#### [Aim of the task]
Convert every line of the listing into a JSON list of strings, one string per line, and leave out any blank lines.

[Collected data entries]

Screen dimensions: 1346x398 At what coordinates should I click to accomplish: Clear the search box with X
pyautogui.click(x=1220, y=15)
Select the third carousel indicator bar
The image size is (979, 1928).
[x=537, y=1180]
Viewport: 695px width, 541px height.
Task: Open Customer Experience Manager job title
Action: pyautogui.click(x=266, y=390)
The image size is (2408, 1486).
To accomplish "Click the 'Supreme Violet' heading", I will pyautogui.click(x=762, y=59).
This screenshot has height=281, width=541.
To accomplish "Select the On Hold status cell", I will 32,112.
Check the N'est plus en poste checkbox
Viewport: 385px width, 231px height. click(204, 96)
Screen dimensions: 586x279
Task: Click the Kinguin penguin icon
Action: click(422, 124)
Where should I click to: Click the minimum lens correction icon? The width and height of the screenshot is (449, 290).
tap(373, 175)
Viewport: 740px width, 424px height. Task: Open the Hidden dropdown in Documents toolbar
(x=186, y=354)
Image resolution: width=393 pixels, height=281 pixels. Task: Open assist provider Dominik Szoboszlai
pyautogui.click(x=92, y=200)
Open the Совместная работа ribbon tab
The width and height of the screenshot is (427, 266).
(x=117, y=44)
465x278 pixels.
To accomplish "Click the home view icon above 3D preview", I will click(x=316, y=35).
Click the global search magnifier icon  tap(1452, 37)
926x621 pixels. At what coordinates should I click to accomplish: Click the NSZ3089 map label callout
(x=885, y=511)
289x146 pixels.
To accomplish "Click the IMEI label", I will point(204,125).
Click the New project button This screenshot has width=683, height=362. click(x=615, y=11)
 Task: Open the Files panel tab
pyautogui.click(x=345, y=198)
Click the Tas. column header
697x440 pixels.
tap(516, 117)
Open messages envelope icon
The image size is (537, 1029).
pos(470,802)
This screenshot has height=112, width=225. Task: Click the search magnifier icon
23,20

#### [Worked solution]
[
  "Screen dimensions: 1346x398 At what coordinates should I click to accomplish: Clear the search box with X",
  "pyautogui.click(x=1220, y=15)",
  "Select the third carousel indicator bar",
  "The image size is (979, 1928).",
  "[x=537, y=1180]",
  "Viewport: 695px width, 541px height.",
  "Task: Open Customer Experience Manager job title",
  "Action: pyautogui.click(x=266, y=390)",
  "The image size is (2408, 1486).",
  "To accomplish \"Click the 'Supreme Violet' heading\", I will pyautogui.click(x=762, y=59).",
  "This screenshot has height=281, width=541.",
  "To accomplish \"Select the On Hold status cell\", I will 32,112.",
  "Check the N'est plus en poste checkbox",
  "Viewport: 385px width, 231px height. click(204, 96)",
  "Screen dimensions: 586x279",
  "Task: Click the Kinguin penguin icon",
  "Action: click(422, 124)",
  "Where should I click to: Click the minimum lens correction icon? The width and height of the screenshot is (449, 290).",
  "tap(373, 175)",
  "Viewport: 740px width, 424px height. Task: Open the Hidden dropdown in Documents toolbar",
  "(x=186, y=354)",
  "Image resolution: width=393 pixels, height=281 pixels. Task: Open assist provider Dominik Szoboszlai",
  "pyautogui.click(x=92, y=200)",
  "Open the Совместная работа ribbon tab",
  "The width and height of the screenshot is (427, 266).",
  "(x=117, y=44)",
  "465x278 pixels.",
  "To accomplish \"Click the home view icon above 3D preview\", I will click(x=316, y=35).",
  "Click the global search magnifier icon  tap(1452, 37)",
  "926x621 pixels. At what coordinates should I click to accomplish: Click the NSZ3089 map label callout",
  "(x=885, y=511)",
  "289x146 pixels.",
  "To accomplish \"Click the IMEI label\", I will point(204,125).",
  "Click the New project button This screenshot has width=683, height=362. click(x=615, y=11)",
  " Task: Open the Files panel tab",
  "pyautogui.click(x=345, y=198)",
  "Click the Tas. column header",
  "697x440 pixels.",
  "tap(516, 117)",
  "Open messages envelope icon",
  "The image size is (537, 1029).",
  "pos(470,802)",
  "This screenshot has height=112, width=225. Task: Click the search magnifier icon",
  "23,20"
]